American soccer player

Ryan Junge (born September 7, 1984) is an American retired soccer player who last played for the Missouri Comets of the MISL.

Junge played one year of collegiate soccer at Hastings College before transferring to Creighton University. He started 79 of 83 games, where he scored 8 goals and assisted on 14 more. He was 2 time all conference, 1st team all region and strength and conditioning All American while at Creighton.
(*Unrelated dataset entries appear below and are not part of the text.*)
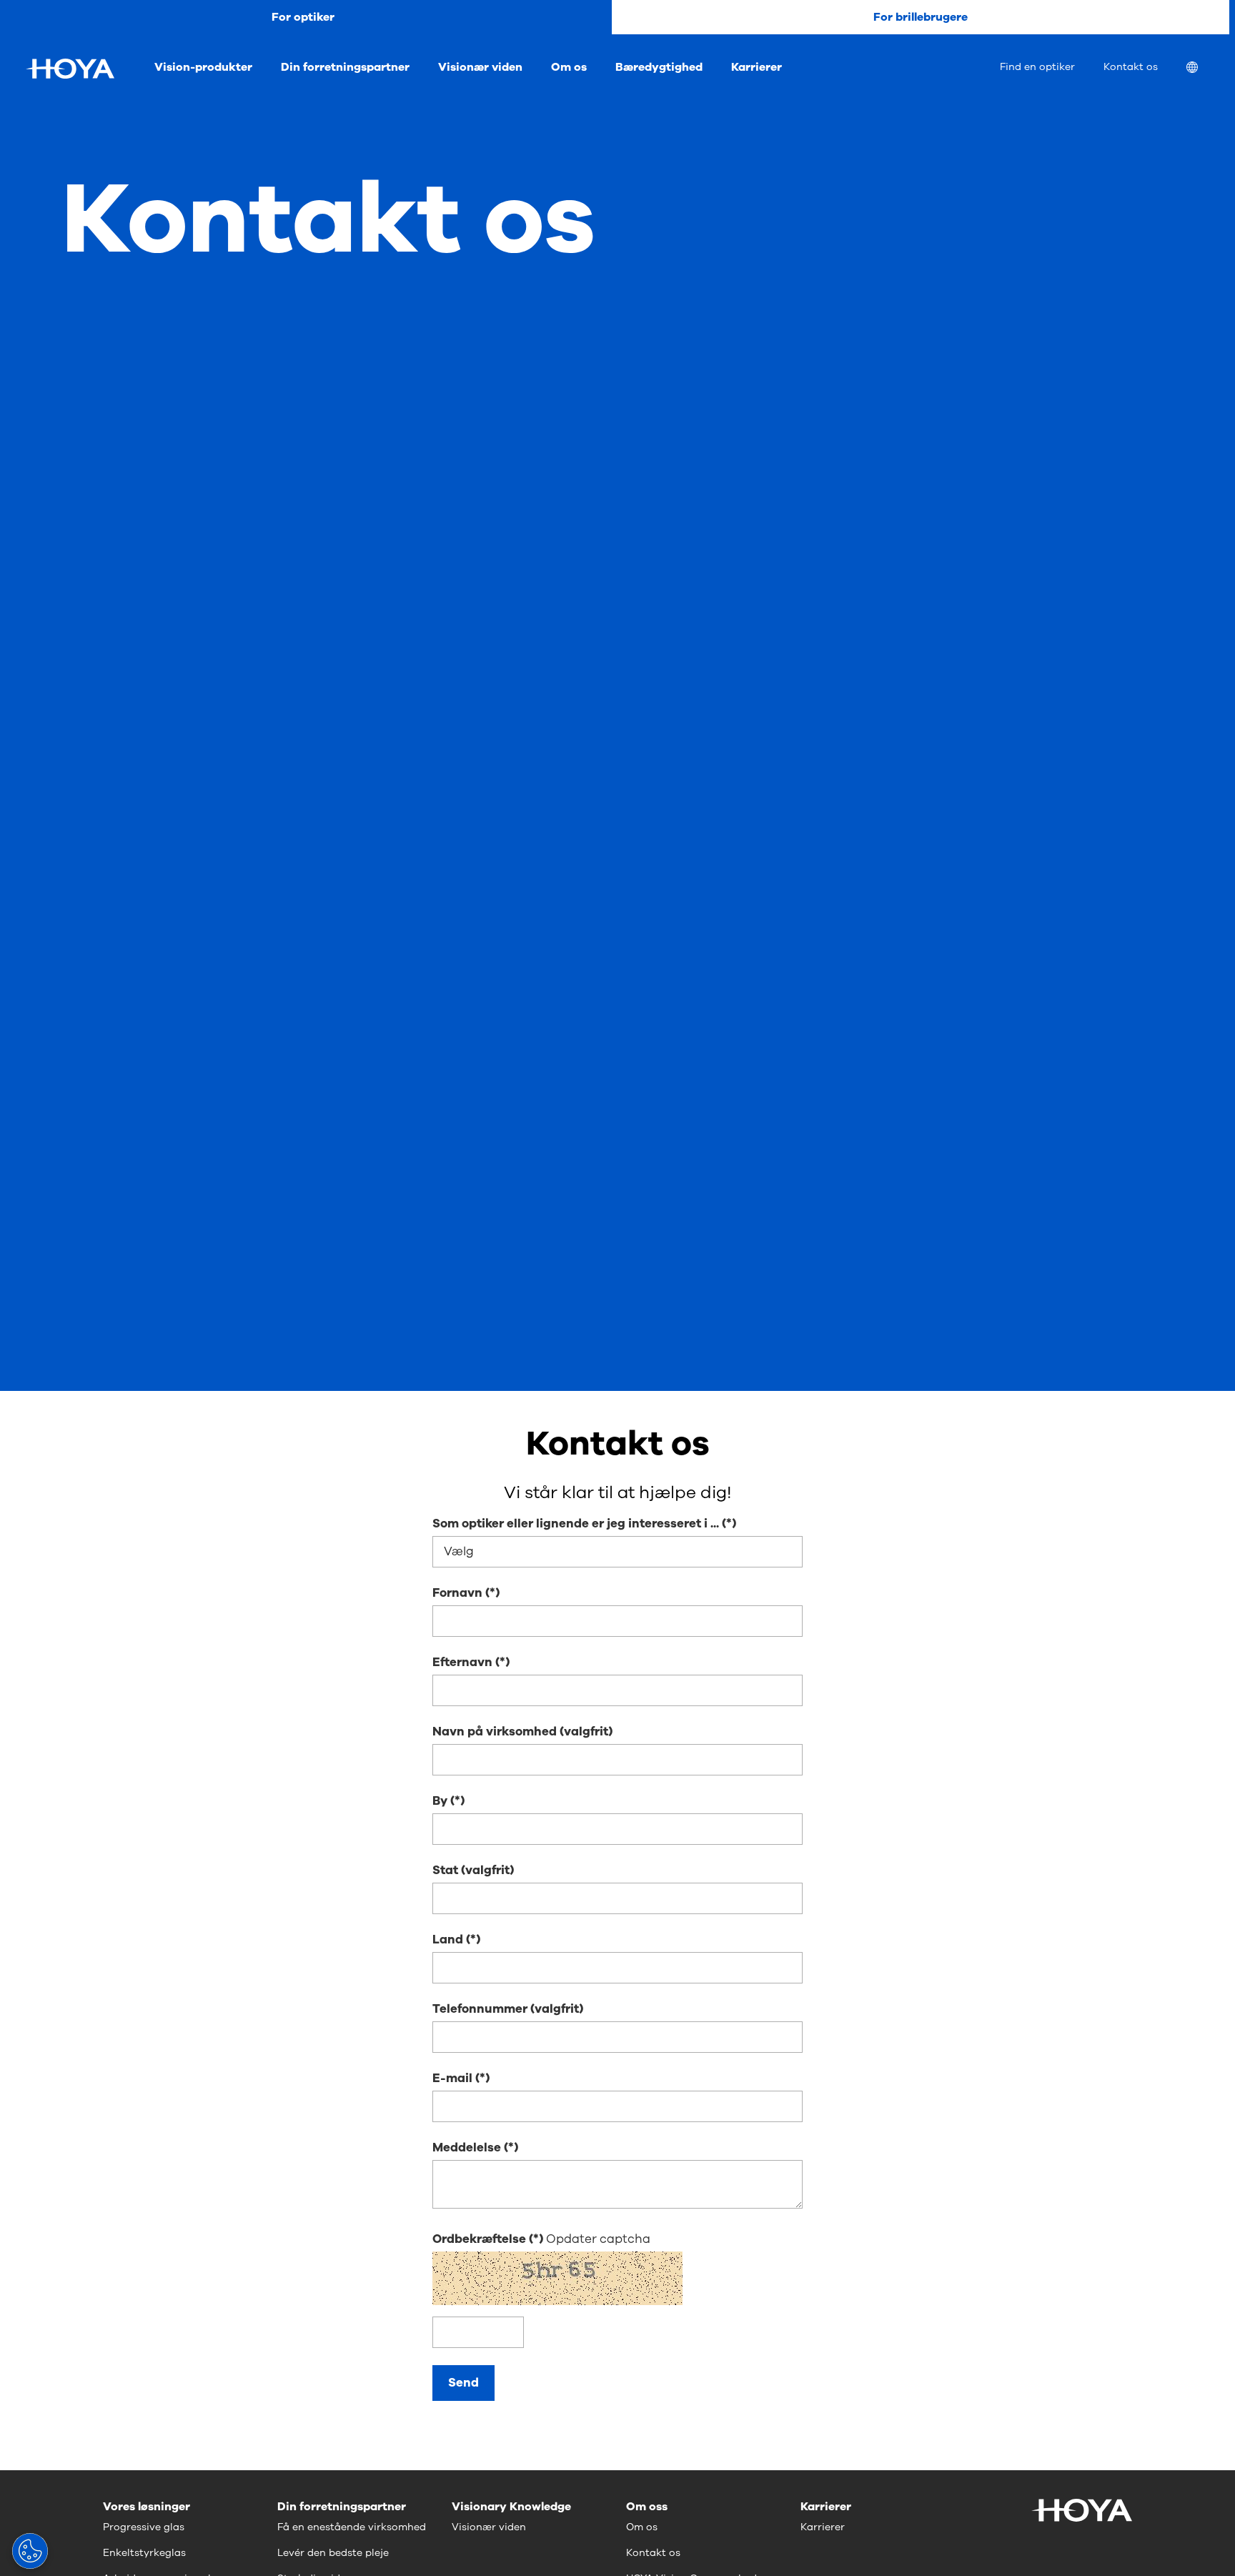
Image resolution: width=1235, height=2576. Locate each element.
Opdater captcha (598, 2239)
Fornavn (457, 1593)
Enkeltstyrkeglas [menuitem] (144, 2553)
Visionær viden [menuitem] (480, 67)
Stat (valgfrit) (473, 1870)
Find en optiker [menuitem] (1037, 67)
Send (463, 2382)
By (439, 1801)
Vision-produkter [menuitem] (203, 67)
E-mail (452, 2078)
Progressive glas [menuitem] (143, 2527)
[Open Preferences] (30, 2551)
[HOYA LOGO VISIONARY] (70, 69)
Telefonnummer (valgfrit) (507, 2009)
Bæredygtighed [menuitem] (659, 67)
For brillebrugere (920, 17)
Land (447, 1939)
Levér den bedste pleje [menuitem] (333, 2553)
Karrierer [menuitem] (756, 67)
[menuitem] (1203, 68)
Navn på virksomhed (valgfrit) (522, 1731)
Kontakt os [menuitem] (1130, 67)
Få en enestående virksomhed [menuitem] (351, 2527)
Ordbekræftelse (480, 2239)
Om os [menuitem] (569, 67)
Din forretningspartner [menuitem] (345, 67)
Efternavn (462, 1662)
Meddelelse (466, 2147)
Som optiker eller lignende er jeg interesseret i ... (575, 1523)
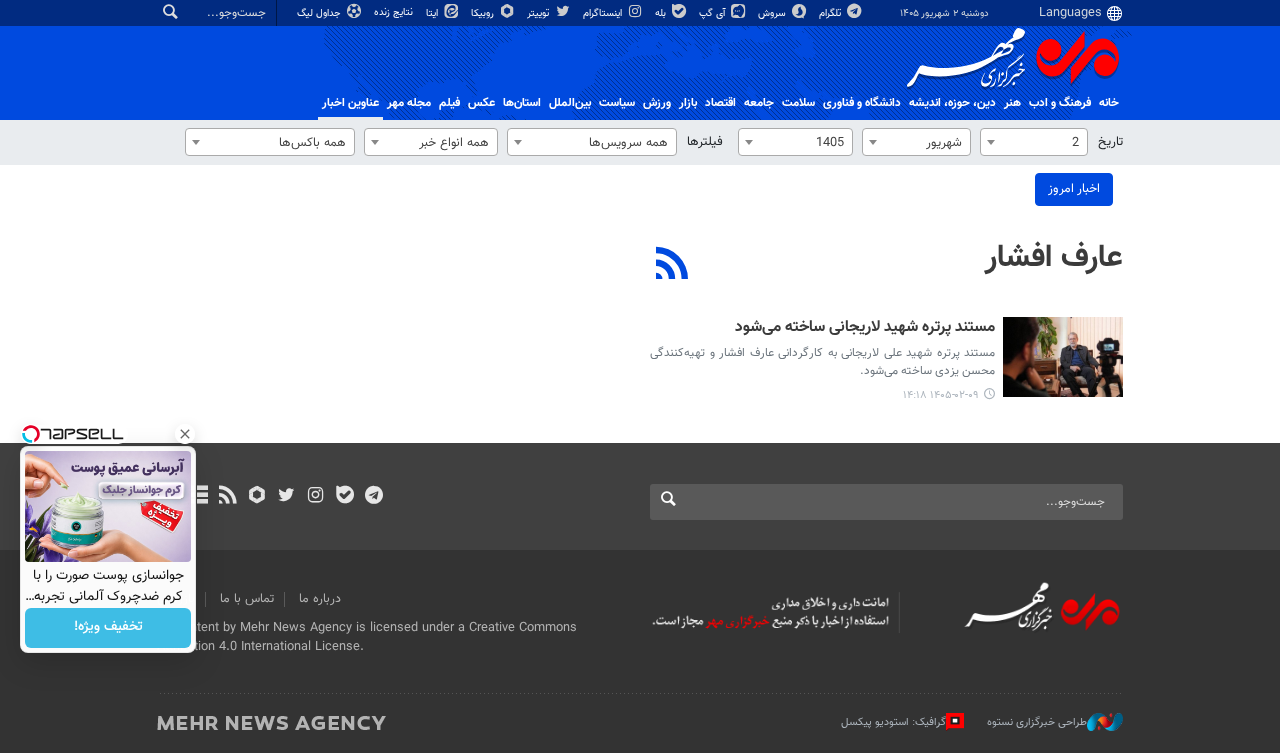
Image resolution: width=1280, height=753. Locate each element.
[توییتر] (286, 497)
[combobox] (1034, 142)
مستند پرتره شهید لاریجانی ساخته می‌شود (865, 328)
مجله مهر (409, 103)
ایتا (433, 13)
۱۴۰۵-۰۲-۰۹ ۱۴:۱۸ (941, 395)
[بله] (344, 497)
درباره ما (320, 599)
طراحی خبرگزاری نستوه (1037, 722)
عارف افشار (1054, 258)
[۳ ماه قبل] (1063, 357)
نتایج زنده (395, 12)
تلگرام (831, 13)
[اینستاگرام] (315, 497)
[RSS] (672, 266)
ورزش (657, 103)
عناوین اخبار (350, 103)
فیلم (449, 103)
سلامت (798, 103)
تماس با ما (247, 599)
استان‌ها (522, 103)
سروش (773, 13)
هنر (1012, 103)
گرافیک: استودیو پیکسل (893, 722)
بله (662, 13)
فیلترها (705, 142)
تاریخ (1110, 142)
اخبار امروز (1074, 189)
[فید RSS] (227, 497)
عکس (481, 103)
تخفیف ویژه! (108, 628)
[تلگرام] (373, 497)
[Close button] (185, 434)
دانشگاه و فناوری (862, 103)
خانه (1109, 103)
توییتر (539, 13)
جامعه (759, 103)
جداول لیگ (320, 13)
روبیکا (484, 13)
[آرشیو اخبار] (198, 497)
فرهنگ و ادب (1060, 103)
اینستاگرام (604, 13)
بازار (688, 103)
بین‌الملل (570, 103)
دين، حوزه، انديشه (952, 103)
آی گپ (713, 13)
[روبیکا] (257, 497)
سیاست (617, 103)
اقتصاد (720, 103)
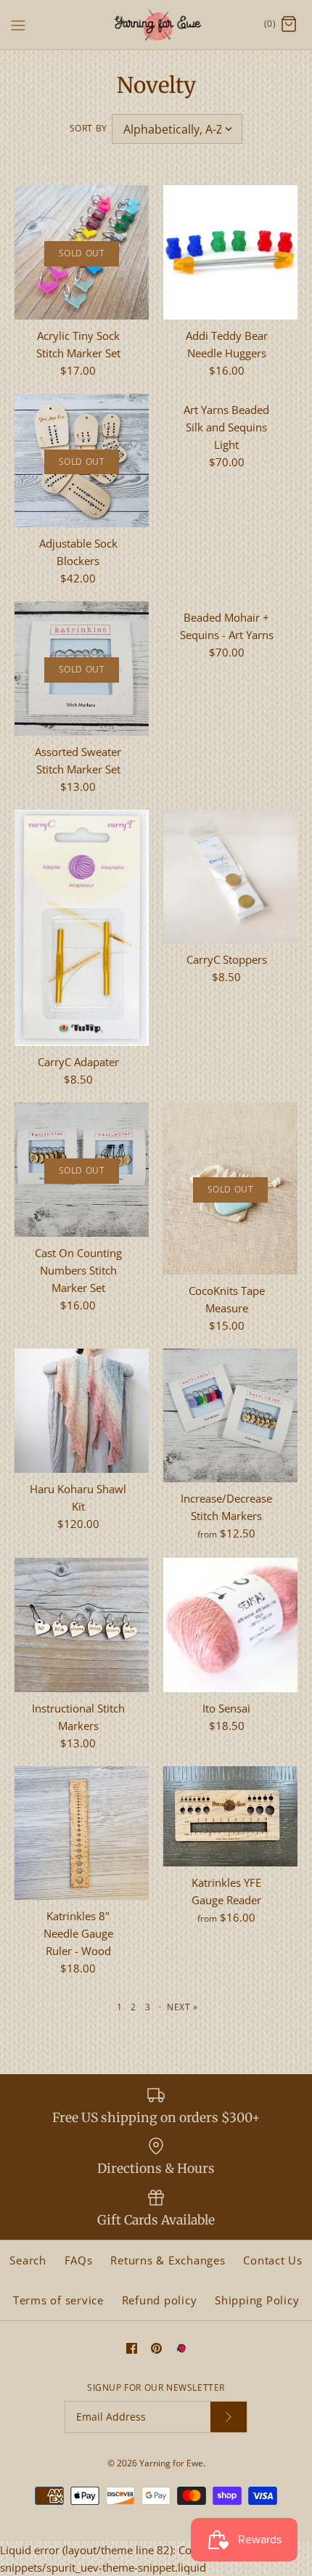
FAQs (79, 2260)
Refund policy (159, 2300)
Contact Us (273, 2260)
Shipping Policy (257, 2300)
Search (27, 2260)
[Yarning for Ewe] (156, 24)
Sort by (88, 128)
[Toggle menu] (18, 24)
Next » (182, 2007)
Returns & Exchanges (167, 2260)
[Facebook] (131, 2348)
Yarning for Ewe (171, 2463)
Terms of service (58, 2300)
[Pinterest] (156, 2348)
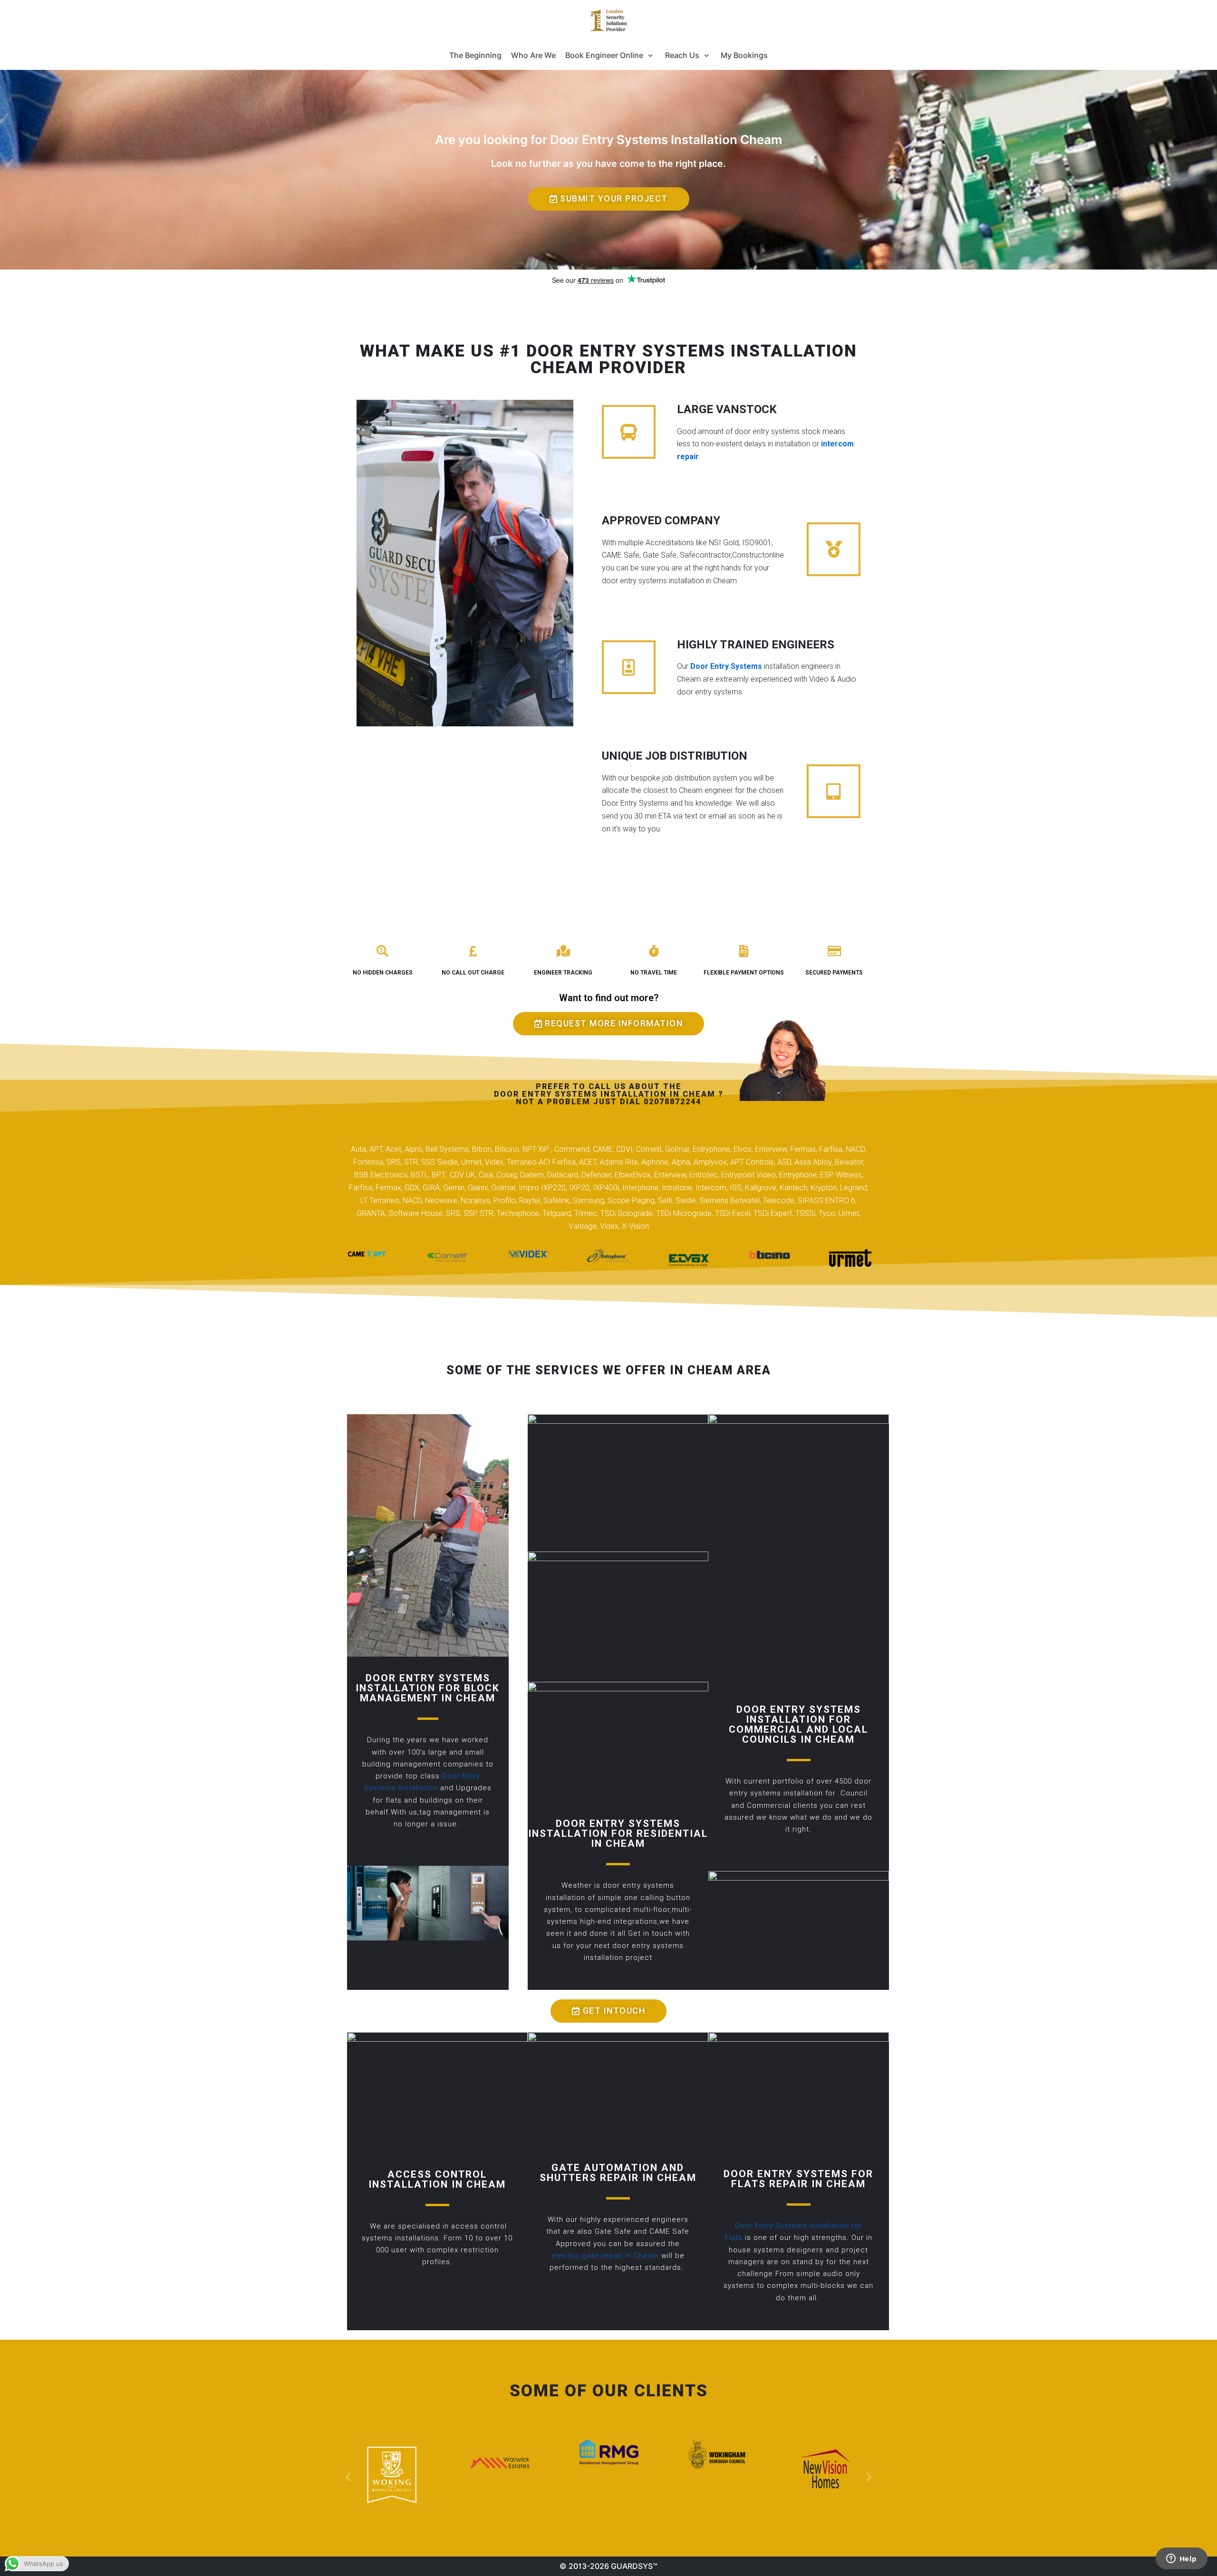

He was drafted in the MLS's second round, 15th overall, by the Columbus Crew in the 2007 MLS Supplemental Draft and appeared in 13 matches, 3 of them starts in three seasons with the Black & Gold. Junge was a part of the team that won the 2008 MLS Championship.

In September 2010, Junge signed with the Omaha Vipers of the MISL. Junge led all rookies in scoring with 21pts. He was named to the 2010-2011 All MISL Rookie team.